In Fig. 4a, the different intensities of the signals produced by the edges overlap in frequency space, hiding the smaller one. This problem disappears, to a certain extent, if the signal intensities are similar, but there is a delocalization of the edges, due precisely to this overlap. To solve the problem of the detection of closely spaced edges, we propose to increase the bandwidths of the filters in such a way that the attenuation of the weaker signal can be reduced. This can be achieved by reducing the value of \(\sigma _o\), beyond the range recommended by Kovesi. The disadvantage of increasing the filter bandwidths is that false edges appear due to the high degree of overlap (see Fig. 7a). Figure 6a shows the result of varying \(\sigma _o\) in the range from 0.55 down to 0.3 (From left to right in the Figure), which is below the theoretical range of 0.55–0.85 established by Kovesi.

Fig. 6.
figure 6

Changes from Phase congruency when vary \(\sigma _o\) and \(\alpha \).

Fig. 7.
figure 7

Synthetic image filtered at phase congruency, (a) \(\sigma _o=0.3\), (b) vertical profile of (a), (c) \(\sigma _o\) at 0.3 and \(\alpha \) at 3.5, and (d) is a vertical profile of (c).

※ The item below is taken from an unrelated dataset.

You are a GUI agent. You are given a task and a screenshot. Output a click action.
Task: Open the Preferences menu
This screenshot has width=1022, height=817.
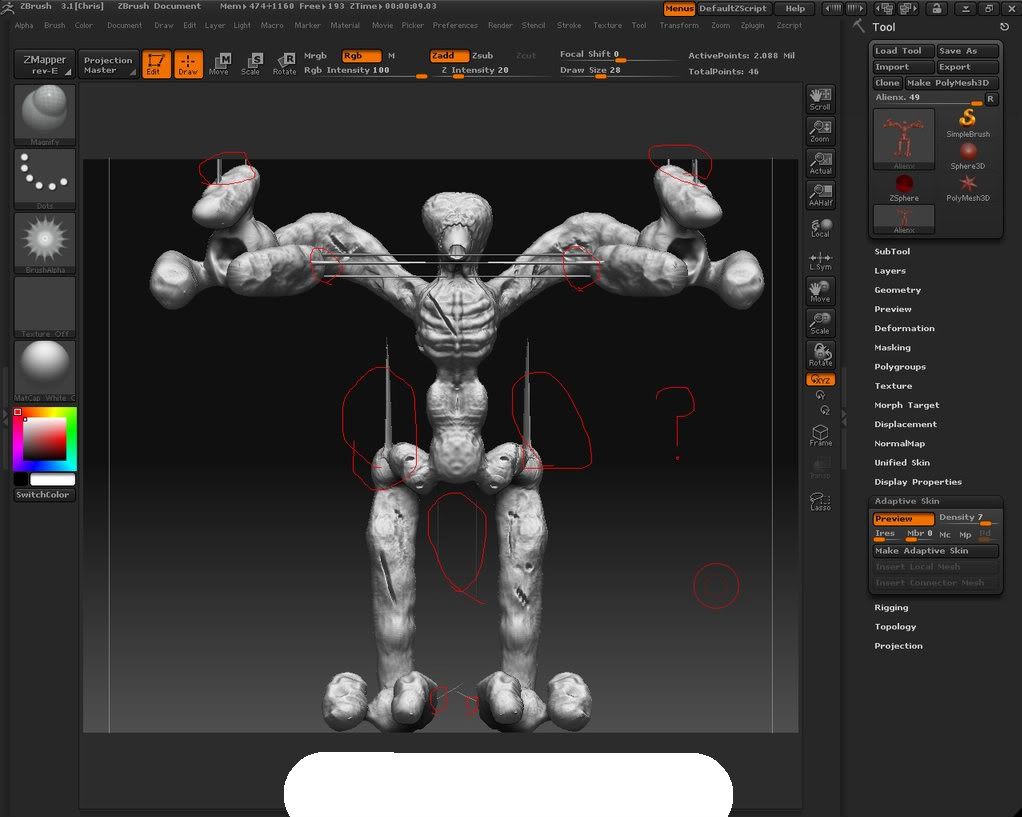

To solve this overlap problem, which arises due to the increases in the bandwidths of the filters (\( \sigma _o = 0.3 \)), it is necessary to increase the sensitivity of the PC by adjusting the gain \(\alpha \). In this way, it is possible to reduce the noise generated by the frequency overlap of the different filters. In Fig. 6b we show the result obtained by varying \(\alpha \) from 1.5 to 3.5 (from left to right in the Figure).

4 Results for Synthetic and Real Images

From our synthetic images, we have found heuristically that the appropriate values of \(\sigma _o\) and \(\alpha \), which are necessary to obtain a PC that allows the detection of low intensity edges that appear close to high intensity edges are \(\sigma _o = 0.3\), and \(\alpha = 3.5\). As shown in Fig. 7c, applying PC to the Fig. 4a with these values allows to detection of both edges.

The distribution of the frequency spectrum after this adjustment of the filter band passes is shown in Fig. 5b.

5 Conclusions

One of the limitations of phase congruence is its inability to detect closely spaced edges. In this work we have presented a solution based on allowing the overlap of the Gabor filter responses through which it is possible to reinforce the responses to weak signals. This solution leads to the generation of spurious signals, but we have eliminated them by readjusting the sensitivity of the PC. The results obtained from synthetic and real images have allowed us to verify the quality of this solution.